Sunday, December 7, 2014

Conservation, Then and Now

By Hannah
                The U.S. Census Bureau stated that there were no more frontiers, in the 1890’s. People had felt that the land would go on forever. In their quest for land, they cut down trees without planting more to replace those they cut down, and they hunted and killed the buffalos almost to the point of extinction. The passenger pigeon has become extinct. This attitude is still in evidence today as people use energy that many feel cannot be replaced. We need to stop destroying and start reusing wherever possible.
                In the 1890’s, people would move into a new land, cut down the trees to use for building homes, fuel to heat their homes, or to cook their food. They would kill animals that came onto the land that they had planted, to keep the animals from destroying their crops. The people who lived on the frontier would kill a buffalo, but leave the skin, the bones and the meat. This killing would cause the buffalos to almost disappear from the frontier and the native peoples who depended upon it from having skins for homes, meat to eat and bones for tools.
                As the land became scarce, more people were willing to fight to get land. They were willing to destroy more trees and more animals to create a homestead. John Muir, who was a preservationist, wanted people to stop chopping down the trees and destroying the land and killing the animals. He wanted land put aside for people to see, to experience it as God had intended it to be enjoyed. President Lincoln signed a bill to protect Yosemite Valley in California. In 1870’s, President Grant signed a bill to save Yellowstone in Montana and Wyoming for the people. In 1889, President Harrison signed a bill to protect undeveloped lands that needed protection. In 1916, President Wilson created the National Park Service to protect all these lands from greedy individuals who wanted to take more land to get more money.
                Joy Hakim said that there are three kinds of people, Conservationists who want to use the land wisely and responsibly. Replacing trees as they cut trees down, protecting animals so that there will be more for when the future generations come along. Preservationists, who want to keep people from doing anything to the land. Not cutting down the trees, not allowing hunting of certain animals. They want things to be left just as they are. Others, who just want to take the land and use it to make more money for themselves.
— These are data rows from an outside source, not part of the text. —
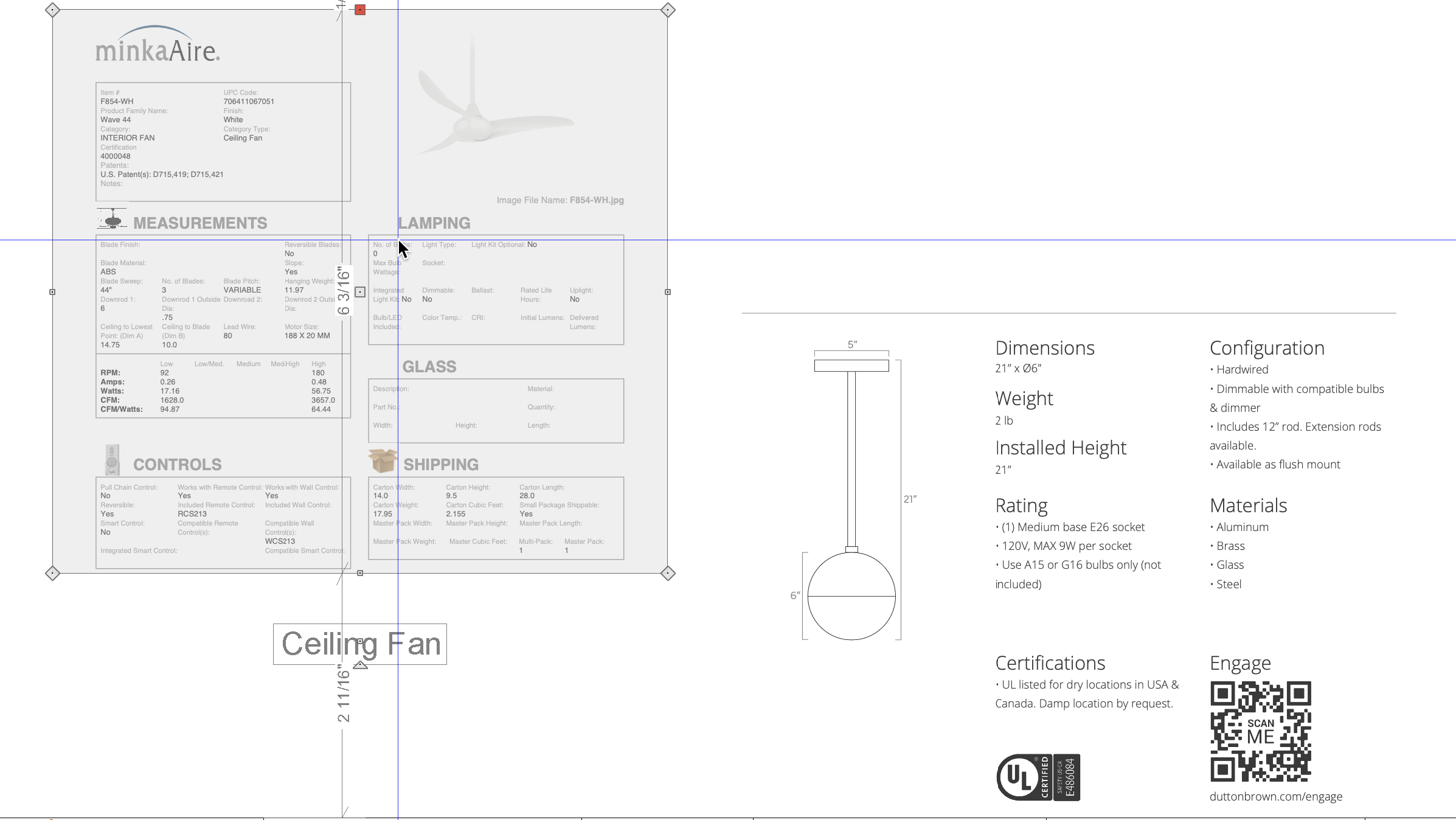Click the Image File Name F854-WH.jpg text

(x=560, y=200)
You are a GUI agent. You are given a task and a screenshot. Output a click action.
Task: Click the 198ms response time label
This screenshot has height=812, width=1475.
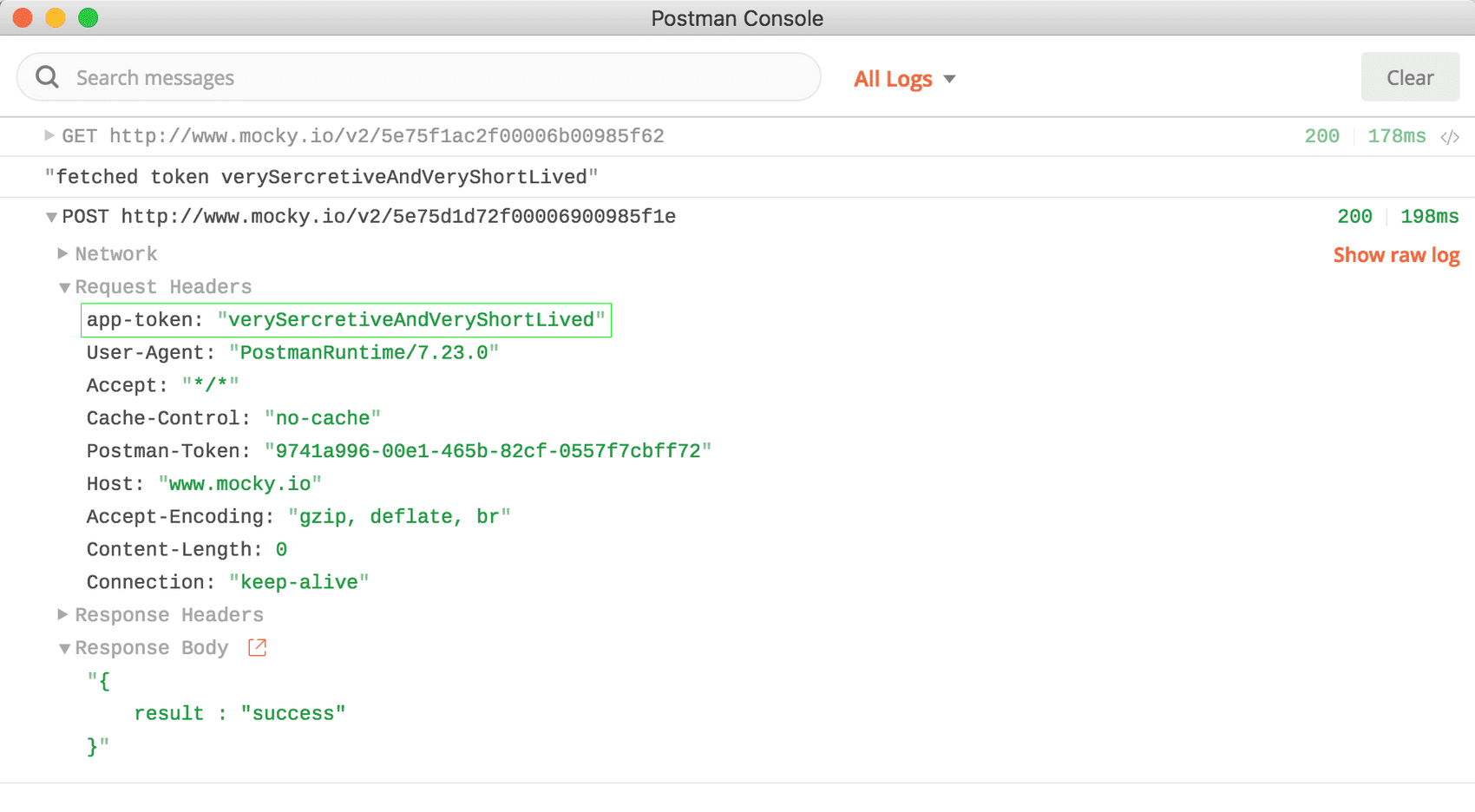point(1429,216)
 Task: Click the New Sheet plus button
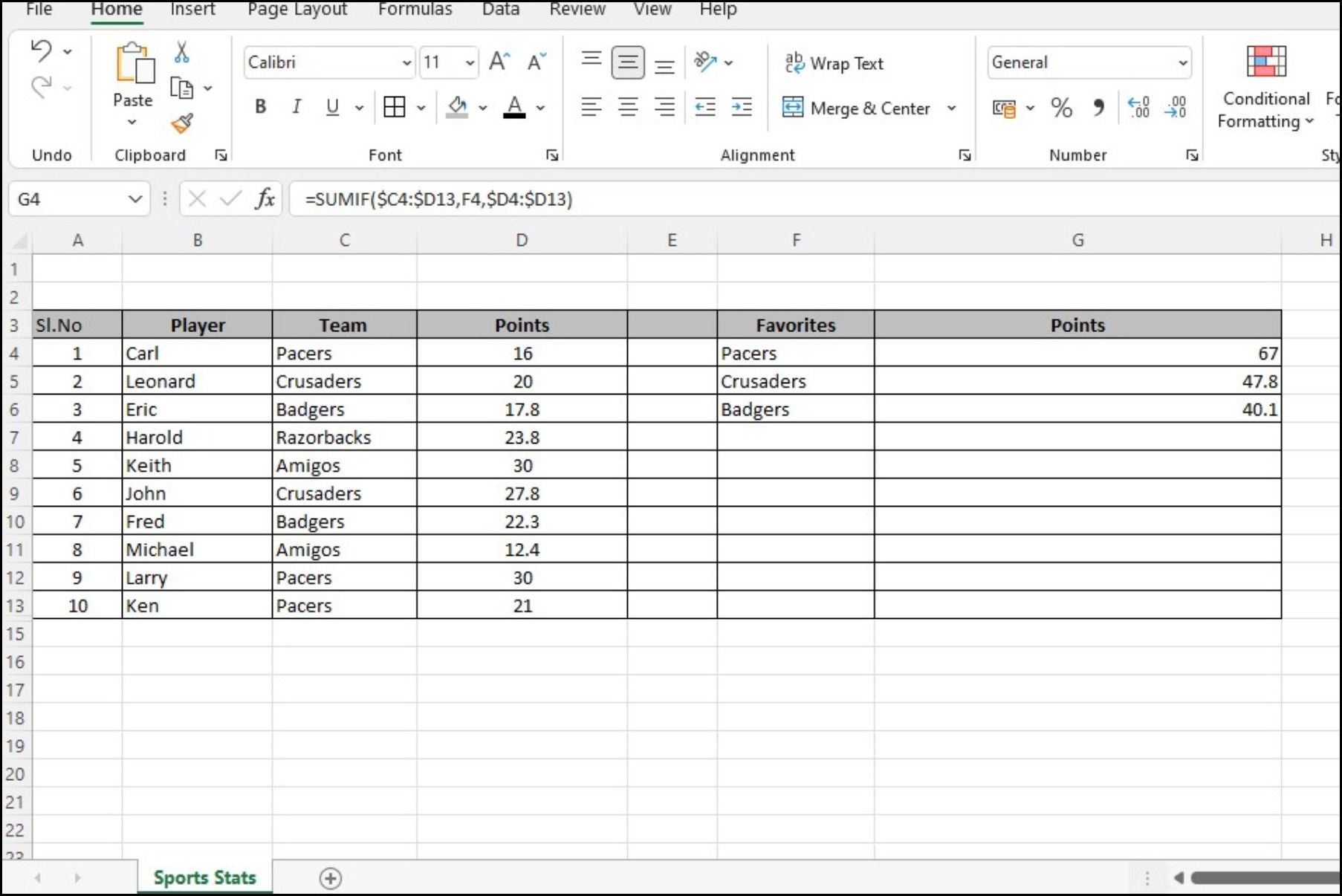(x=331, y=879)
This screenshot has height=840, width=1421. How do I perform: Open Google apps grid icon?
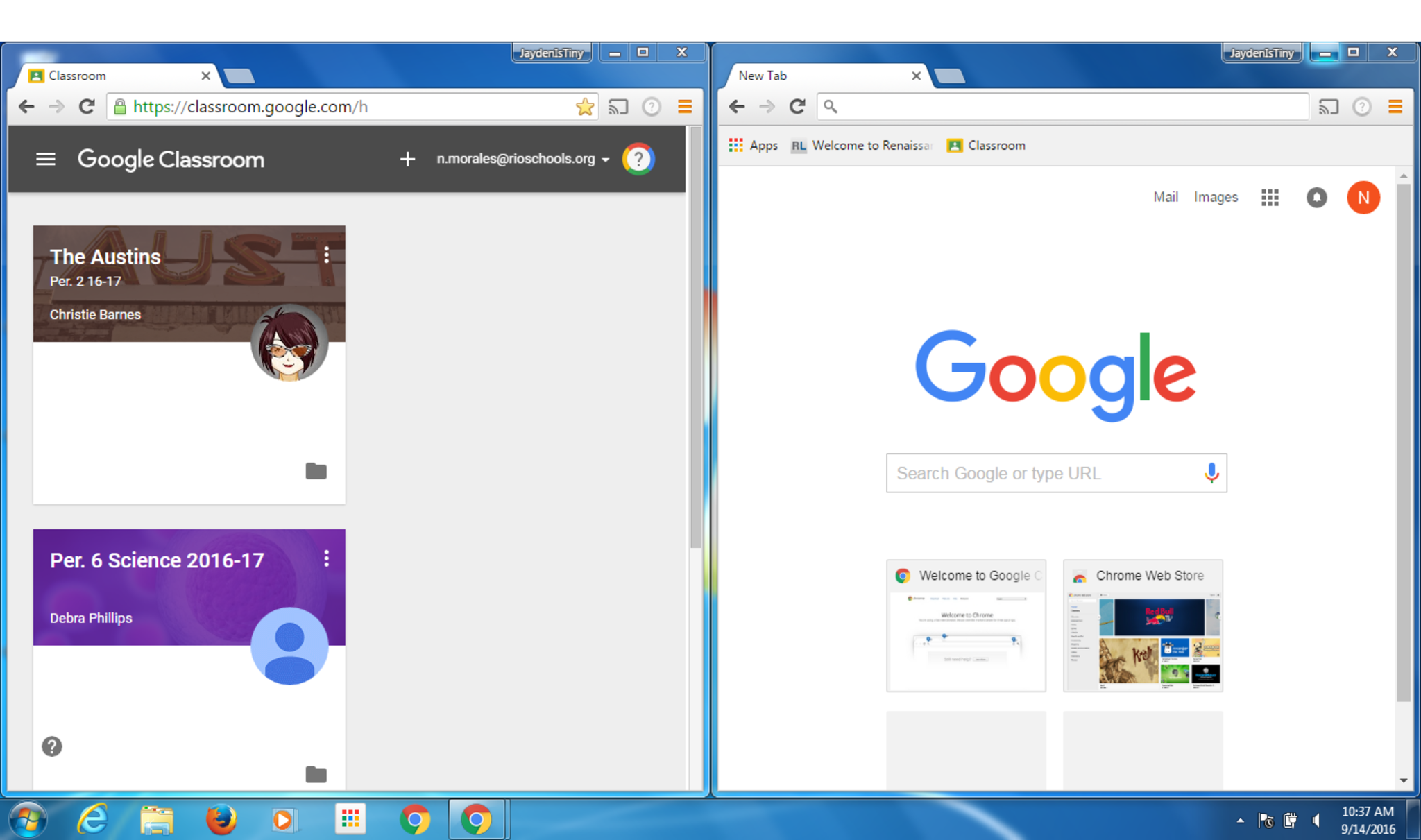pyautogui.click(x=1270, y=198)
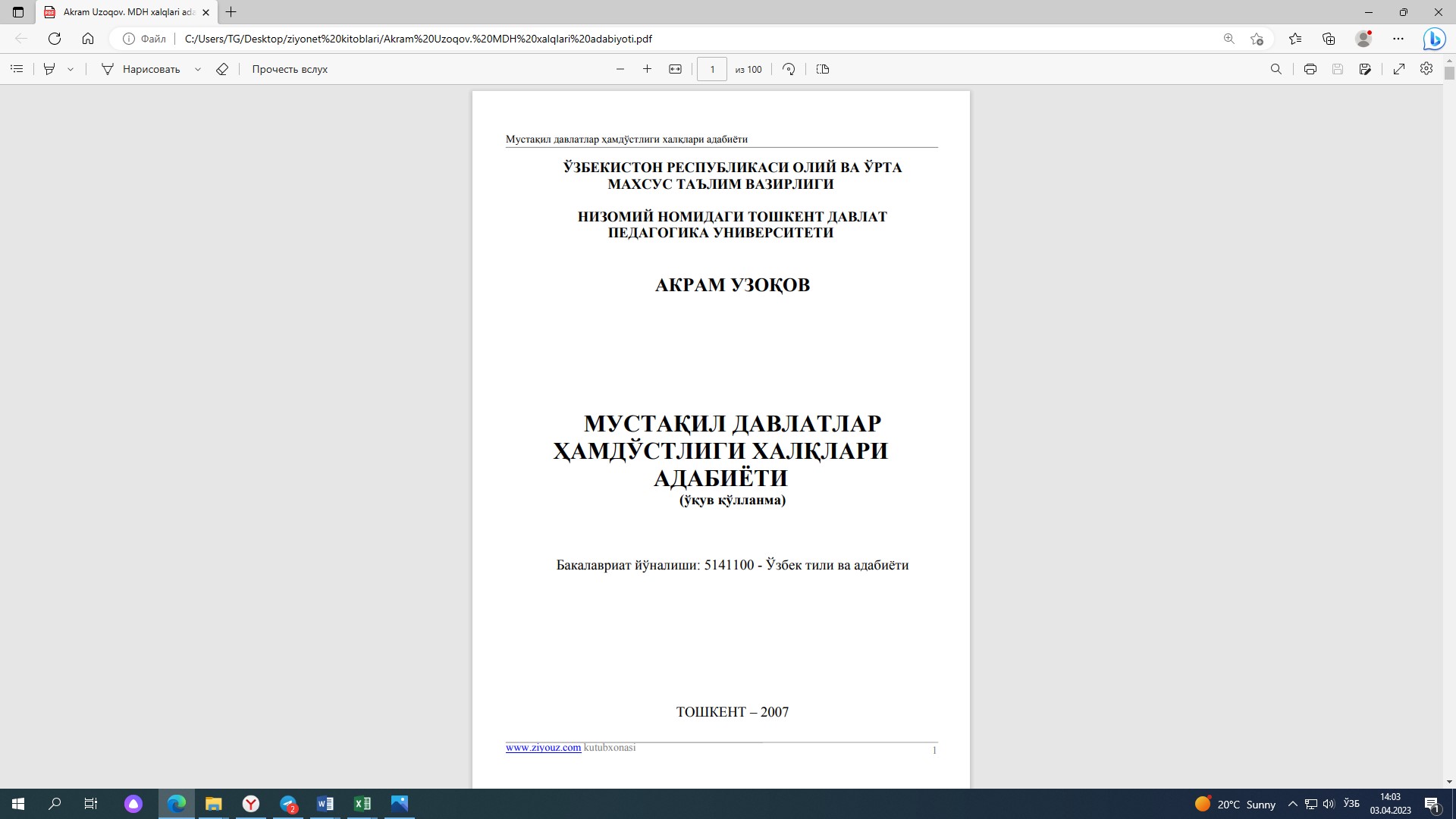Viewport: 1456px width, 819px height.
Task: Expand the Нарисовать options dropdown arrow
Action: [x=198, y=69]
                Today, we still have groups who have differing views of the land and how it should be used. We have people who don’t want the land used at all. Leave it just as it is, for the future generations. They don’t want people to hunt deer or elk or moose, for fear that they could be hunted to extinction, again. There are people who say, that if you are replacing as you go, you can cut down trees and use it for the things you need, a home or a fire. They feel that you can hunt, if you have a license and only take what you need, not hunt just for the pleasure of saying you are hunting. There are others who feel that this is their land and that they should be able to drill for oil on their land, or they should be able to cut all the trees down, without replanting or anything else. There are so many ways that we can help preserve and conserve. We can use bottles for water over and over again, without throwing out the plastic bottles. We can use solar energy and wind energy to heat our homes. We can recycle things that we use so that we don’t need to use more resources. It just takes us working together to make things better for future people.